Yes! Sloppy swiping is a superior experience.
Try this: swipe from left-to-right in Unread, Paper (so I hear), Agenda calendar, Reeder, or Check the Weather. In those apps you’ll notice that you can start your swipe from just about anywhere and it works. Just like moving between Home screens doesn’t require a specific off-screen starting point.
Now try the same thing in Apple’s Mail app, Messages app, or Tweetbot. The requirement to begin the swipe off the left-most edge of the screen just doesn’t feel as generous when you’re used to an app that allows the sloppy swipe.
Now, I get why this is important in certain cases. In Tweetbot, for example, a left-to-right swipe on a tweet is a shortcut for quickly replying to that Tweet. Tweetbot could allow sloppy swiping when on a screen that doesn’t use gesture shortcuts, and then require non-sloppy swiping when in the Timeline view, but then you’ve chosen to have an inconsistent gesture experience. However, that’s exactly the implementation Day One uses.
Day One allows half sloppy swiping, half not. When viewing an individual entry, a sloppy swipe will take you back to the Timeline view. But on the timeline view, a sloppy swipe is actually how you get to the individual quick action menu for an entry. And so to go back to the main menu from Day One’s timeline view, you have to do a traditional swipe.
And then there’s another type of swiping transition that is just all wrong. It’s most prevalent in OmniFocus 2 for iPhone and Simplenote. In OmniFocus 2 for iPhone, a left-to-right swipe from the Forecast view, Inbox view, etc. will take you back to the main menu screen. However, the transition to the main menu screen is one where the latter closes in from top and from bottom.

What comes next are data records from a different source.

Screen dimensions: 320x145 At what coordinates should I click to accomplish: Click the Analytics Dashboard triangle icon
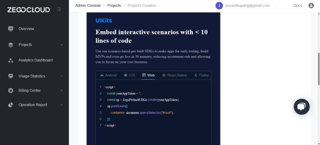click(x=11, y=60)
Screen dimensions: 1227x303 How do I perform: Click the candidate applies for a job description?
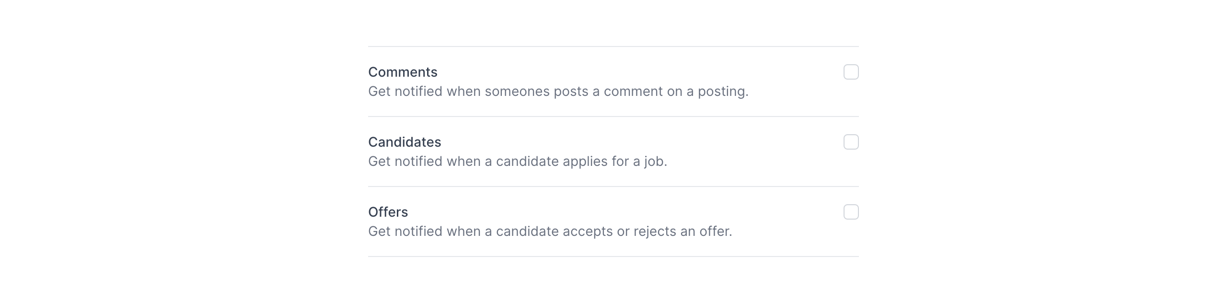tap(518, 161)
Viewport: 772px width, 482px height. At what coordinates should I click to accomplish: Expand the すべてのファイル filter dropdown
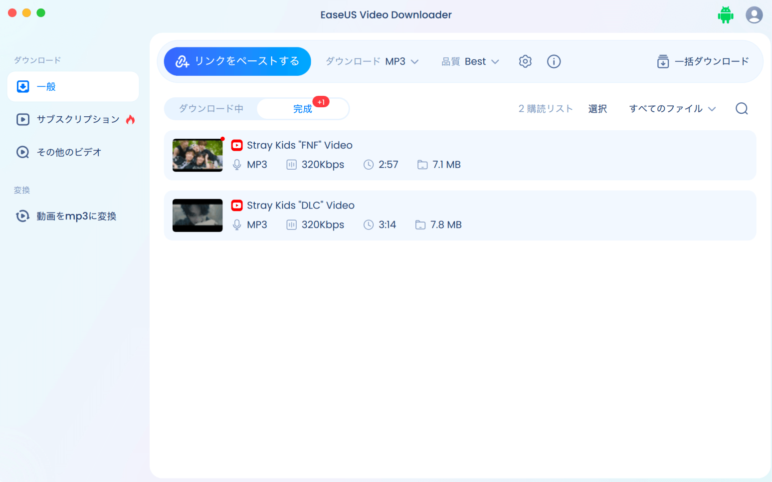pos(672,108)
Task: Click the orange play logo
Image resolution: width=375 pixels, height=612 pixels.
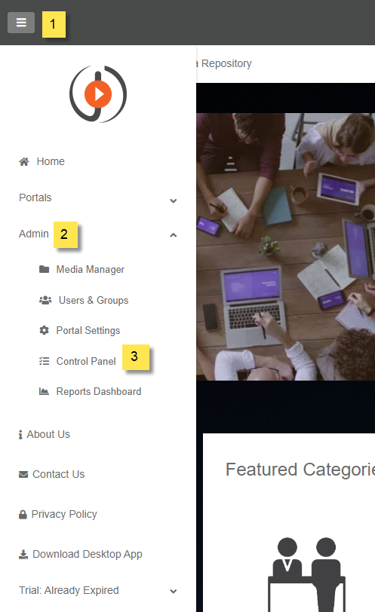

Moreover it closes over the top of the Forecast view.
And it’s a similar transition effect in Simplenote. When swiping left-to-right out of an individual note to go back to the main notes list, the current note fades away and the notes list comes in from both top and bottom edges. These transitions are neat in theory, but they are jarring in actual use. Because the gesture is the same as used by all other iOS apps, yet the animation completely breaks the illusion that you are “swiping this screen away to go back to another screen”.